**Written instruction**
Format the records as a JSON list of strings, one string per line with blank lines omitted, starting with the line containing "Where should I click to: Open" and continuing through the line containing "Looking at the screenshot, I should (329, 330).".

**Excerpted data**
━━━━━━

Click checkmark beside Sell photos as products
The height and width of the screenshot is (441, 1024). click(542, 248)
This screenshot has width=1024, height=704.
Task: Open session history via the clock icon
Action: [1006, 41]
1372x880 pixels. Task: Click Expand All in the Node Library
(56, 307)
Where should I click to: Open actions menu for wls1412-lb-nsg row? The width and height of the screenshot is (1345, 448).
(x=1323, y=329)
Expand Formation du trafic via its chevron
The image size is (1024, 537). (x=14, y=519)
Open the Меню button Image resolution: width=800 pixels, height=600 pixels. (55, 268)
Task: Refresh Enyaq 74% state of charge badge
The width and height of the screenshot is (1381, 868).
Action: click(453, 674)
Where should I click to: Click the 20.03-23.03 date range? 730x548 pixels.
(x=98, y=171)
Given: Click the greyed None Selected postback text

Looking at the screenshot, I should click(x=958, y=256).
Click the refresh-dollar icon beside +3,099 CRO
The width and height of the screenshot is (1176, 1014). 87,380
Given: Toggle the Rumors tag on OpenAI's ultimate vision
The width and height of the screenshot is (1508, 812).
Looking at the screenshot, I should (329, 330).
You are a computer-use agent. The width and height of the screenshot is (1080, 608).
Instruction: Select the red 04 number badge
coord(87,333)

━━━━━━

**Task output**
[
  "Where should I click to: Open actions menu for wls1412-lb-nsg row? The width and height of the screenshot is (1345, 448).",
  "(x=1323, y=329)",
  "Expand Formation du trafic via its chevron",
  "The image size is (1024, 537). (x=14, y=519)",
  "Open the Меню button Image resolution: width=800 pixels, height=600 pixels. (55, 268)",
  "Task: Refresh Enyaq 74% state of charge badge",
  "The width and height of the screenshot is (1381, 868).",
  "Action: click(453, 674)",
  "Where should I click to: Click the 20.03-23.03 date range? 730x548 pixels.",
  "(x=98, y=171)",
  "Given: Click the greyed None Selected postback text",
  "Looking at the screenshot, I should click(x=958, y=256).",
  "Click the refresh-dollar icon beside +3,099 CRO",
  "The width and height of the screenshot is (1176, 1014). 87,380",
  "Given: Toggle the Rumors tag on OpenAI's ultimate vision",
  "The width and height of the screenshot is (1508, 812).",
  "Looking at the screenshot, I should (329, 330)."
]